Like the Karolinska group, Nilsson and Bergqvist used the Swedish Cancer Registry as the source of tumor data, and they too make note of some major gaps. Indeed, their analysis of tumor trends stops in 2012, because, they explain, a delay in registration led to a “misrepresentation of the actual number of tumors” for 2013.

Déjà Vu All Over Again

Figure 2 reminds me of what Alasdair Philips has shown is happening in England: Low-grade glioma are going down while high-grade tumors are going up.

Are GBM on the rise in Sweden too? I wondered. Since the SCR database is available online to all (albeit in Swedish), I asked Philips to chart the Figure 3 that Nilsson and Bergqvist had left out. Here it is:

Alasdaor Philips. Figure 3Source: Alasdair Philips for Microwave News

The rate of high-grade tumors has been rising for most of the time since the year 2000.

Philips then took the same data and divided the cases into two groups: those among ≥60 year-olds and those below 60. He plotted the trends for men and women separately:

Swedish GliomaSource: Alasdair Philips for Microwave News

The SCR is incomplete, but these graphs look very much like the trends that Philips is seeing in England, Philips agrees. “This confirms the patterns in the English data,” he said.

I asked both Röösli and Schüz for a comment.

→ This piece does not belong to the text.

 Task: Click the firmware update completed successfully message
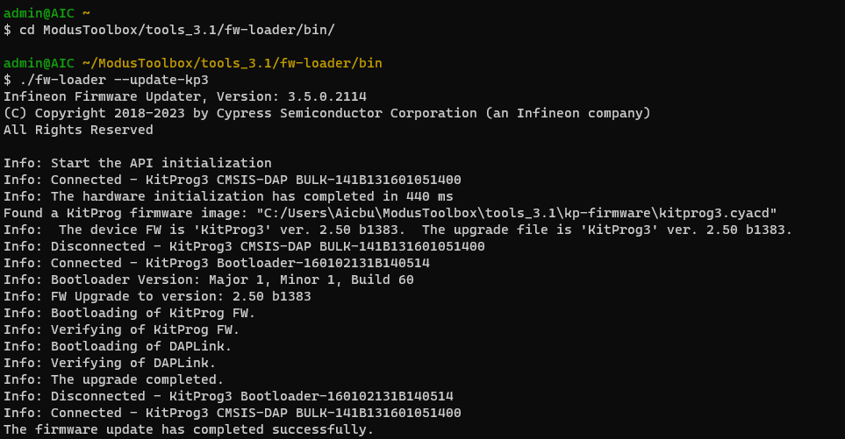coord(189,429)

In their replies, each made similar arguments. They both discount the changes in the distribution of low-grade and high-grade tumors because definitions have changed over the years.

“Such categorization is very volatile over time,” Röösli wrote. “Every few years new biomarkers are used for coding resulting in different criteria. Thus, you may easily have an increase in some subcategories and a decrease in others.”

“For me, as an epidemiologist, the evidence for brain tumor incidence is very clear,” Röösli concluded, “Rates are stable, in principle, and increase in old people and subcategories can be explained by methodological issues.” (Note: He does not acknowledge the importance of the peak among older males in Supplemental Figure 6.)

Schüz made a similar argument. “Subtype analysis (including by age, sex and location, if available) is useful as long as all subtypes are reported so numbers add up to the totality of brain tumors, otherwise there is a mix between real increases or decreases and shifts between subtypes.”

As for Hardell, he sees it differently: “Of course the type of tumor is most important,” he said.

Who’s right? Is the move from low-grade to high-grade tumors due simply to changes in how tumors are classified over time, or is it possible, as Philips has suggested, that RF radiation is promoting low-grade tumors to a more aggressive and deadly type of brain cancer?

“It needs to be further investigated and possible causes discussed,” Philips recommends.

Precaution or Not?

I am a reporter and editor, not an epidemiologist. As Röösli told me, “Observational epidemiology is sometimes a bit tricky to interpret but [it’s] important to be aware of all the caveats.” I agree, but what I am seeing has so many contradictions and apparent biases that I am left with more than a little skepticism about the no-risk argument advanced in the Annual Review paper.

At one point, I wrote to Röösli and told him, you raise good arguments each time I ask a question, but how can you be so sure when there are so many uncertainties and unknowns: “Do you have any qualms you might be wrong?”

“As a scientist, I try not to think in wrong and right,” Röösli replied, “but let the data speak to make informed and unbiased decisions.”

What do the data tell me? It’s long past time for precaution.